Regional climatologists tell KUT News that a good amount of rain from a tropical storm or hurricane this summer could be the quickest way for Texas to recover from the worst drought in state history.
About 12 percent of the U.S. population lives along the coast between Texas and North Carolina. According to the U.S. Census Bureau, that’s more than 37 million people. That number has more than doubled in the past 50 years.
Governor Rick Perry is scheduled to be at a hurricane emergency response exercise with the Texas Department of Emergency Management later this morning.

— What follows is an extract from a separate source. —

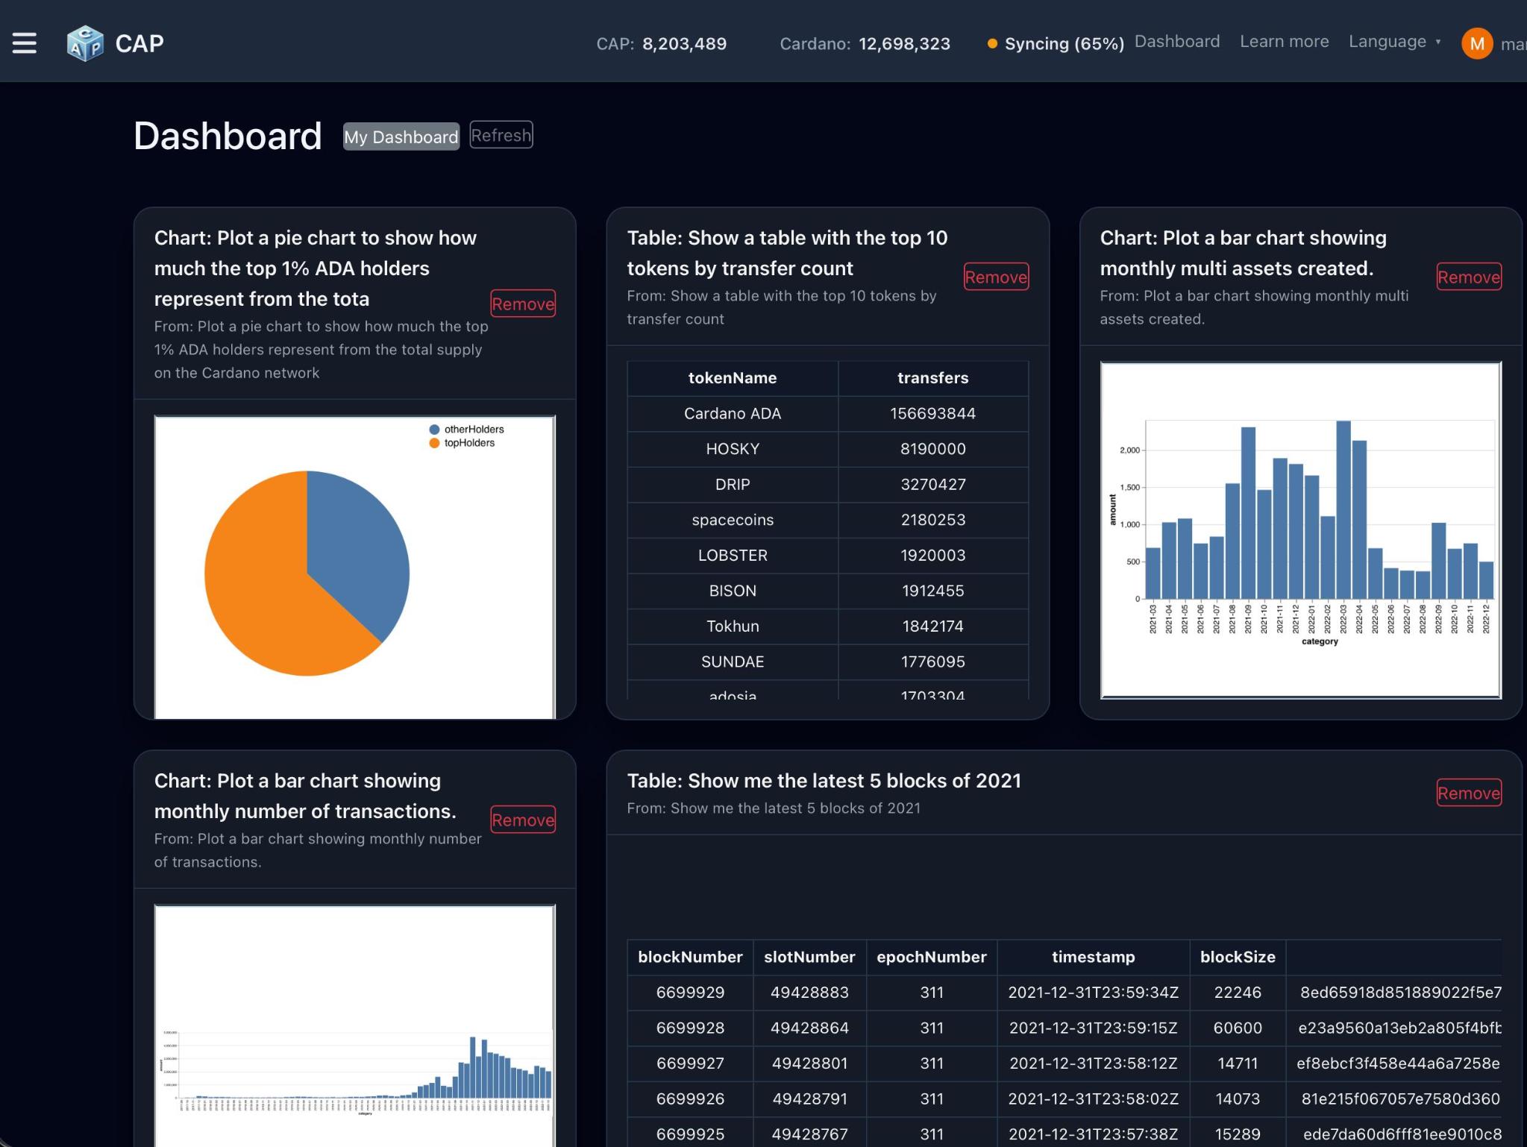
Task: Click the blue otherHolders legend swatch
Action: (x=434, y=430)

San Antonio Spurs 2-1 in Conference Finals
Despite their two-game lead in the best-of-seven tournament, the Spurs seemed to lose confidence early. Although they concluded the first quarter with a two-point lead, by the end of the second quarter they were an insurmountable thirteen points behind.
The Thunder’s Thabo Sefolosha played a primary role in mentally disarming the Spurs in front of an Oklahoma City crowd with four steals in the first three minutes alone. Sefolosha played sharply for the rest of the night, accumulating 19 points, six steals and six rebounds.
Sefolosha’s back-up shooting guard, James Harden, held his own as well, shooting 15 points in the 26 minutes he was on the floor.
The Spurs couldn’t seem to get their feet on the ground – Sefolosha at times marked point guard Tony Parker, limiting his performance. Nonetheless, Parker and Stephen Jackson led the Spurs offense, both scoring 16 points. Tim Duncan scored below his average points-per-game, making five of fifteen baskets for 11 points.
On Saturday night, Game 4 of the series will again be played in Oklahoma City.
Houston, We Have a Rocket
Houston did not receive one of several coveted retired space shuttles, but by this afternoon the city will have a full-sized replica.
The 122-foot long replica, called “Explorer” will arrive in Houston’s Johnson Space Center this afternoon, following an eight day journey from Cape Canaveral, Florida.
Yesterday the mock-up docked in Galveston, where it received some fine-tuning and repairs in preparation for celebrations at the Johnson Space Center.
Though Houstonians are embracing the new monument, many are disappointed the towering shuttle is only a replica. NASA elected to give four retired shuttles to affiliated cities more attractive to tourists – Washington, D.C., New York, Los Angeles, and Cape Canaveral/Orlando.
However, the Houston Chronicle reports that this model shuttle can be toured more extensively than its counterparts, allowing visitors into the cockpit and mid-deck. Houston will undergo a weekend-long “Shuttlebration” to commemorate the shuttle’s arrival.